**WORK INSTRUCTIONS**. Consider the records below. How many of their lines include the word "agent"? State the number and nothing else.

**THE RECORDS**.
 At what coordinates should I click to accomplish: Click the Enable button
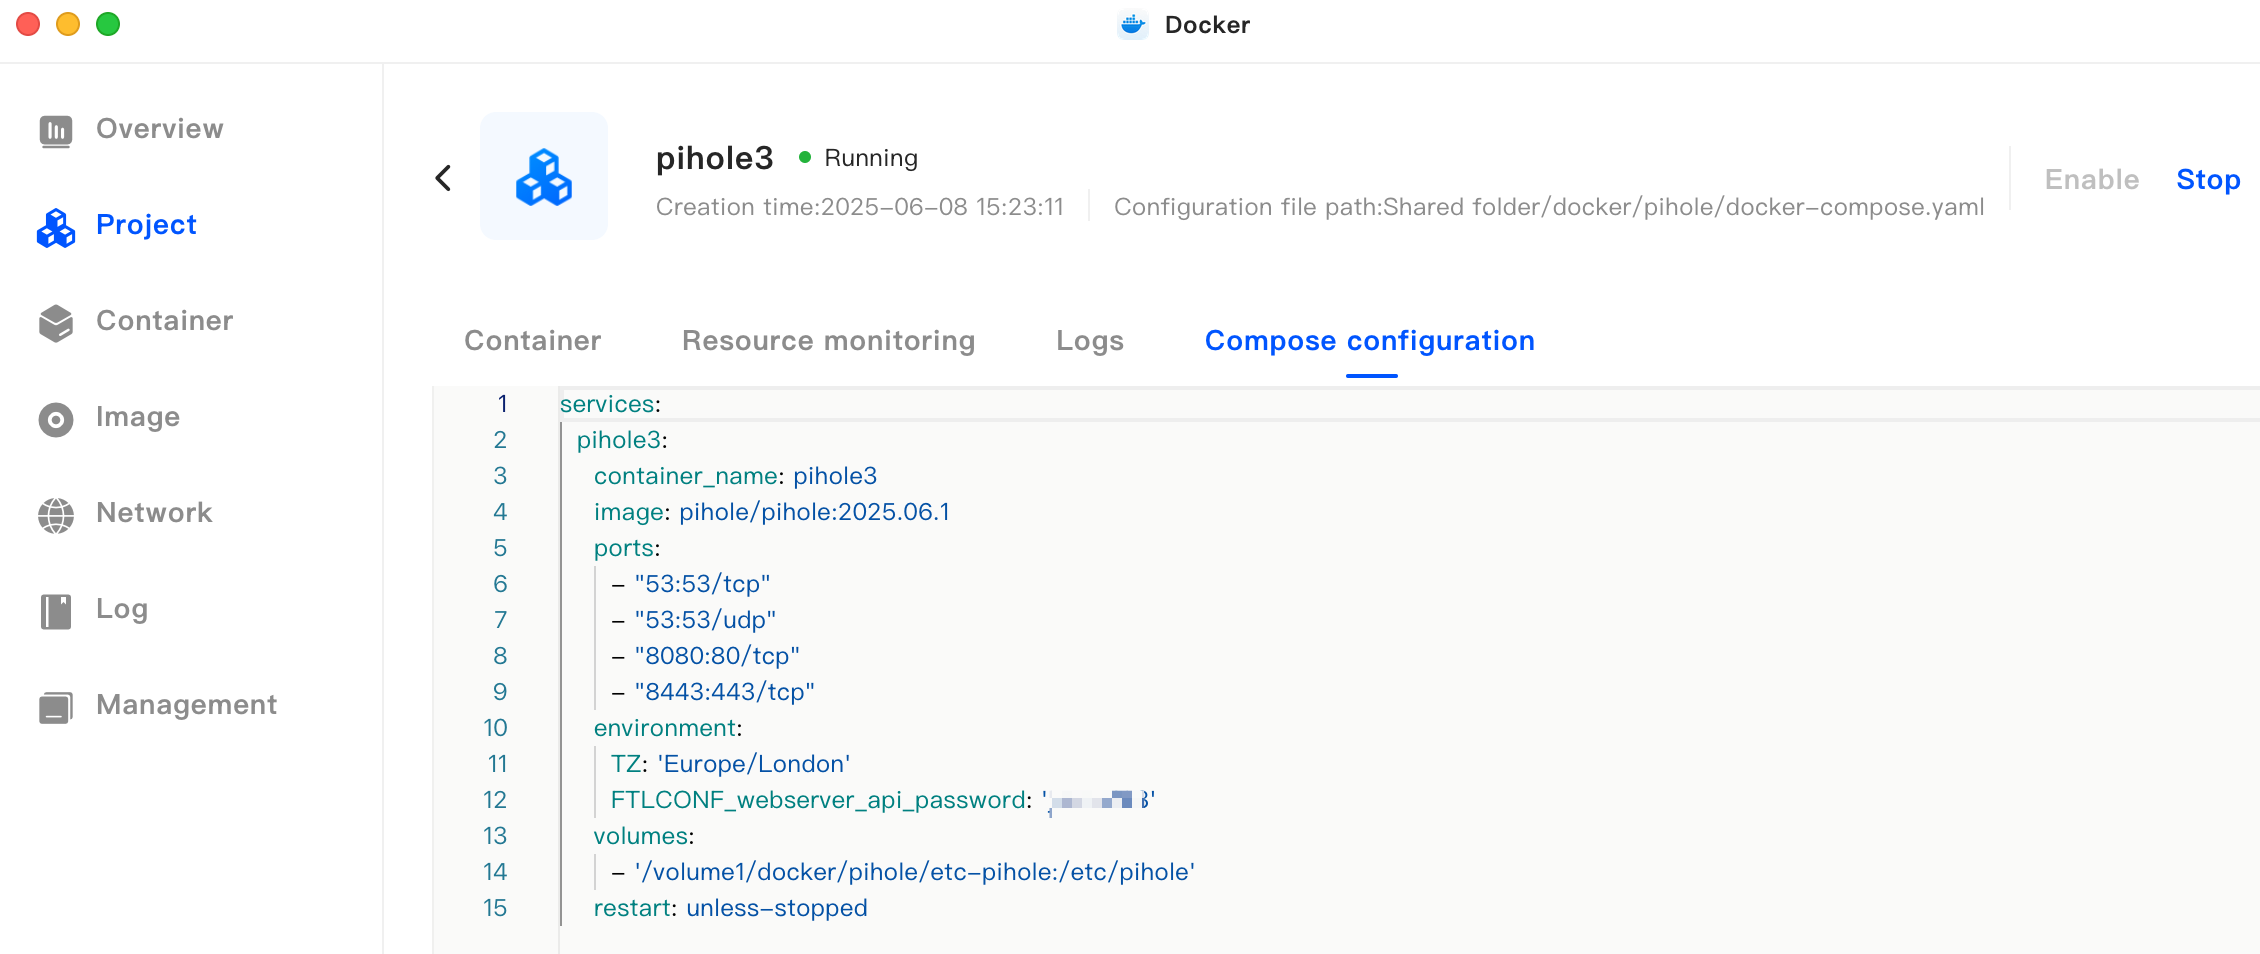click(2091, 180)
---
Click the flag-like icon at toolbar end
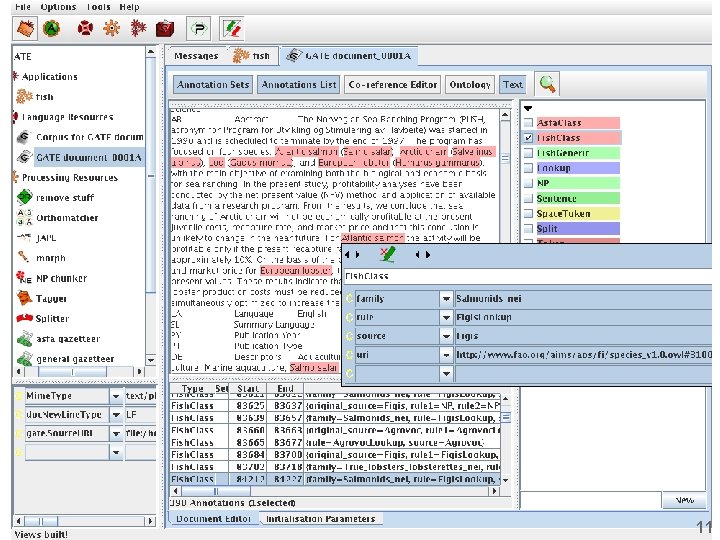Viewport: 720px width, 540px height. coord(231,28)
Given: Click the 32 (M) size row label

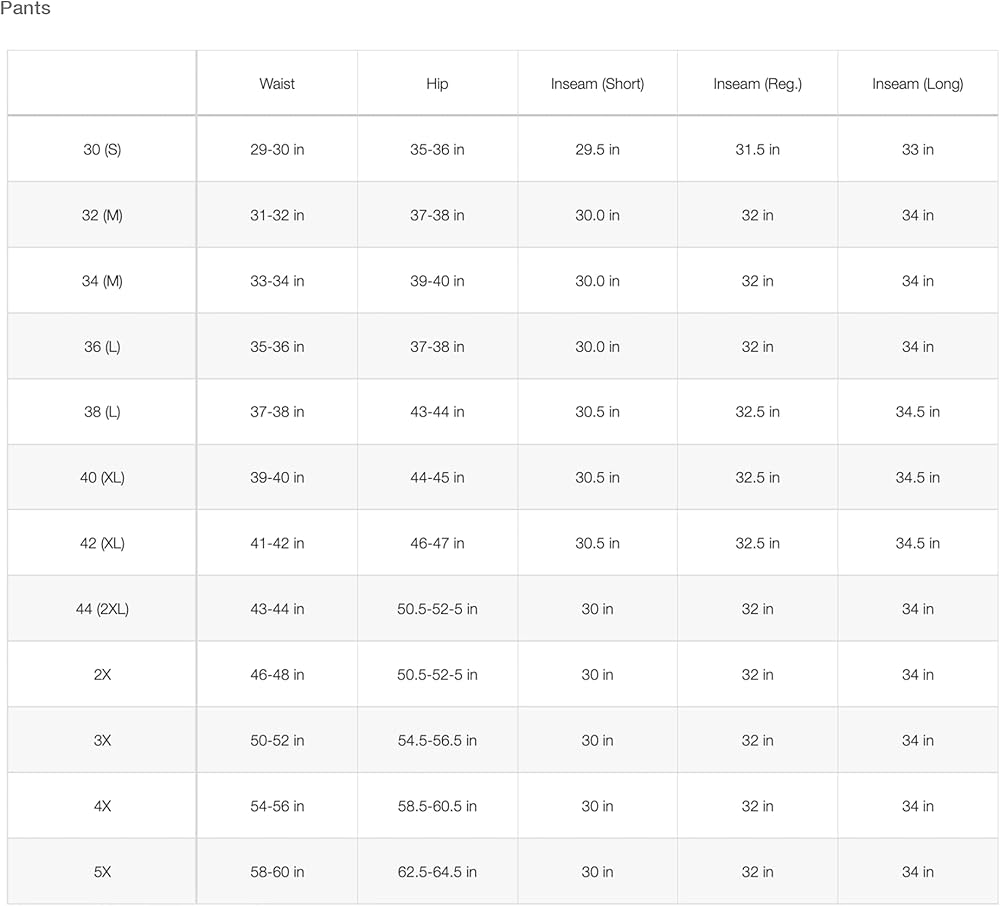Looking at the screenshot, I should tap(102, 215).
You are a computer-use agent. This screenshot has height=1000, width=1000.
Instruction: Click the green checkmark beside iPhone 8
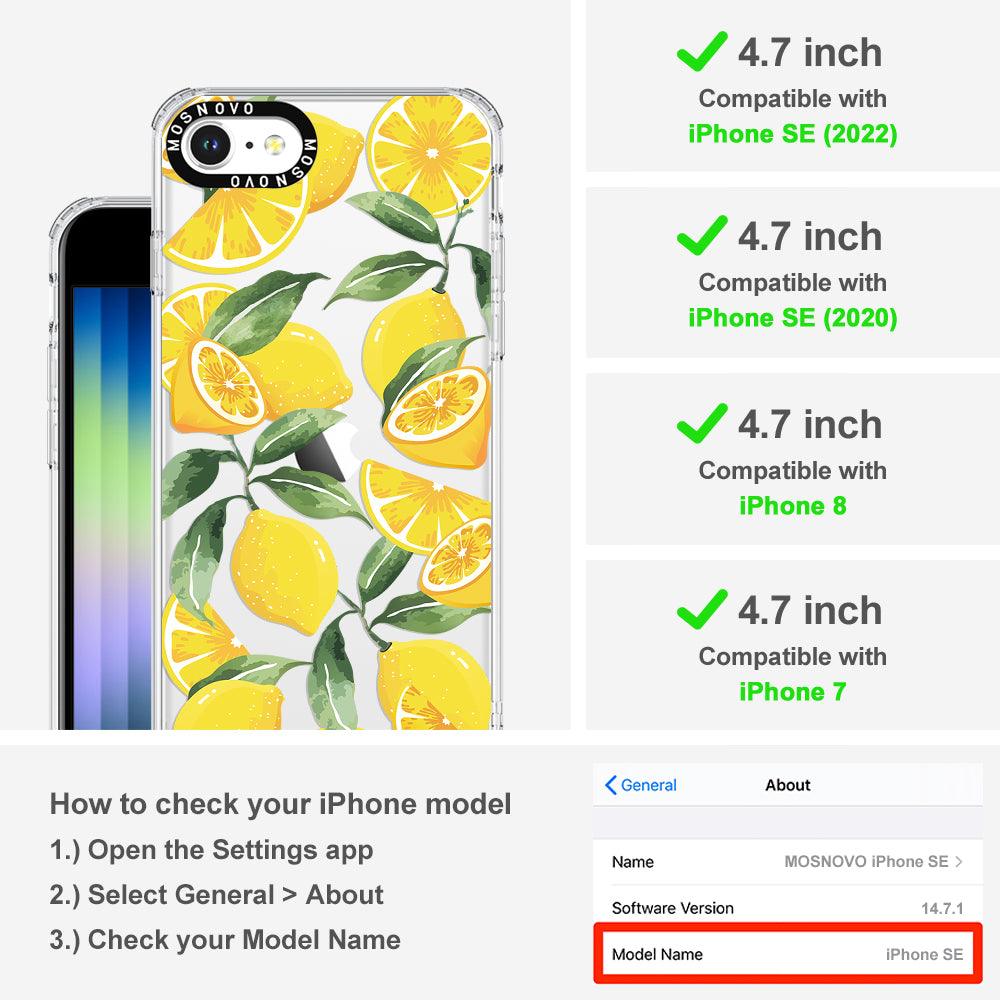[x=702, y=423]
--
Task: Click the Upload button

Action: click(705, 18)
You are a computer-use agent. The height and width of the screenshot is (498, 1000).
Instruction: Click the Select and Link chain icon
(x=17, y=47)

**ANSWER**. 2